Segment Start: DATA TO EXAMINE
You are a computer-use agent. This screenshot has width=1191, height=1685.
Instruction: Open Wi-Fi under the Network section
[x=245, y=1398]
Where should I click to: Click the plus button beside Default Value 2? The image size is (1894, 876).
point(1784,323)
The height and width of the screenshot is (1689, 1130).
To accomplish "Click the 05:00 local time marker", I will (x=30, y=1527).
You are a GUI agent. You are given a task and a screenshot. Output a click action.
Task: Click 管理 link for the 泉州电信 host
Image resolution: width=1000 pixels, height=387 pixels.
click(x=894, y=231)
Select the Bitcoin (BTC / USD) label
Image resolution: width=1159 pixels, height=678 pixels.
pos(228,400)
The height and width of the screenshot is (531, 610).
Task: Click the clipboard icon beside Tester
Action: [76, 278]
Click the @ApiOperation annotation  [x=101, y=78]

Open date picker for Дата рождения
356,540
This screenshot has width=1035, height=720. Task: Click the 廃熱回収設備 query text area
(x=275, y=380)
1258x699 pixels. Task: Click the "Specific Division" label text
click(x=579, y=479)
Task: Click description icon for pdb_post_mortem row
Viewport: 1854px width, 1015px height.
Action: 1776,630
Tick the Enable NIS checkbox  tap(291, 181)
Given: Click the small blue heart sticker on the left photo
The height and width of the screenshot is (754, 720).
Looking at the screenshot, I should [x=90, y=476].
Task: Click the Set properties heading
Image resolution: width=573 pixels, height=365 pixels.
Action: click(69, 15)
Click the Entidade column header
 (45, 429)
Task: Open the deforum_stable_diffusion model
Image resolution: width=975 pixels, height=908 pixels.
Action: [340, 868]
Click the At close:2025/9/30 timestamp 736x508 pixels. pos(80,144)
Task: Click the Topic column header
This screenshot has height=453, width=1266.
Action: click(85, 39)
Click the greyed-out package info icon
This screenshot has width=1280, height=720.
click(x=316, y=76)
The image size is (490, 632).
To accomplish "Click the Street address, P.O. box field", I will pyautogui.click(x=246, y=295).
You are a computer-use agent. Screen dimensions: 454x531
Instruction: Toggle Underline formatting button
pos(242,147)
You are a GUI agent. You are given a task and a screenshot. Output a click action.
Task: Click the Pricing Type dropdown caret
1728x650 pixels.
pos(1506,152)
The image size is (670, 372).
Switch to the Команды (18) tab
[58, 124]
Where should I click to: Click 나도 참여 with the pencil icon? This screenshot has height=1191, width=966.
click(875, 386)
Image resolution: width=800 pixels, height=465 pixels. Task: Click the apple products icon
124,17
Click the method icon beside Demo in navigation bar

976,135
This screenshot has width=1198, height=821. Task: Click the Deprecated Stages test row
Segment End: DATA TO EXAMINE
> [TASK PROMPT] Set the data above down again in full, exactly as it reads.

> [ANSWER AREA]
You are a computer-use agent. This screenshot has width=1191, height=1685.
Instruction: Open Wi-Fi under the Network section
[x=245, y=1398]
Where should I click to: Click the plus button beside Default Value 2? The image size is (1894, 876).
point(1784,323)
The height and width of the screenshot is (1689, 1130).
To accomplish "Click the 05:00 local time marker", I will (x=30, y=1527).
You are a GUI agent. You are given a task and a screenshot. Output a click action.
Task: Click 管理 link for the 泉州电信 host
Image resolution: width=1000 pixels, height=387 pixels.
click(x=894, y=231)
Select the Bitcoin (BTC / USD) label
Image resolution: width=1159 pixels, height=678 pixels.
pos(228,400)
The height and width of the screenshot is (531, 610).
Task: Click the clipboard icon beside Tester
Action: [76, 278]
Click the @ApiOperation annotation  [x=101, y=78]

Open date picker for Дата рождения
356,540
This screenshot has width=1035, height=720. Task: Click the 廃熱回収設備 query text area
(x=275, y=380)
1258x699 pixels. Task: Click the "Specific Division" label text
click(x=579, y=479)
Task: Click description icon for pdb_post_mortem row
Viewport: 1854px width, 1015px height.
Action: 1776,630
Tick the Enable NIS checkbox  tap(291, 181)
Given: Click the small blue heart sticker on the left photo
The height and width of the screenshot is (754, 720).
Looking at the screenshot, I should [x=90, y=476].
Task: Click the Set properties heading
Image resolution: width=573 pixels, height=365 pixels.
Action: click(69, 15)
Click the Entidade column header
 (45, 429)
Task: Open the deforum_stable_diffusion model
Image resolution: width=975 pixels, height=908 pixels.
Action: [340, 868]
Click the At close:2025/9/30 timestamp 736x508 pixels. pos(80,144)
Task: Click the Topic column header
This screenshot has height=453, width=1266.
Action: click(85, 39)
Click the greyed-out package info icon
This screenshot has width=1280, height=720.
click(x=316, y=76)
The image size is (490, 632).
To accomplish "Click the Street address, P.O. box field", I will pyautogui.click(x=246, y=295).
You are a computer-use agent. Screen dimensions: 454x531
Instruction: Toggle Underline formatting button
pos(242,147)
You are a GUI agent. You are given a task and a screenshot. Output a click action.
Task: Click the Pricing Type dropdown caret
1728x650 pixels.
pos(1506,152)
The image size is (670, 372).
Switch to the Команды (18) tab
[58, 124]
Where should I click to: Click 나도 참여 with the pencil icon? This screenshot has height=1191, width=966.
click(875, 386)
Image resolution: width=800 pixels, height=465 pixels. Task: Click the apple products icon
124,17
Click the method icon beside Demo in navigation bar

976,135
This screenshot has width=1198, height=821. Task: Click the Deprecated Stages test row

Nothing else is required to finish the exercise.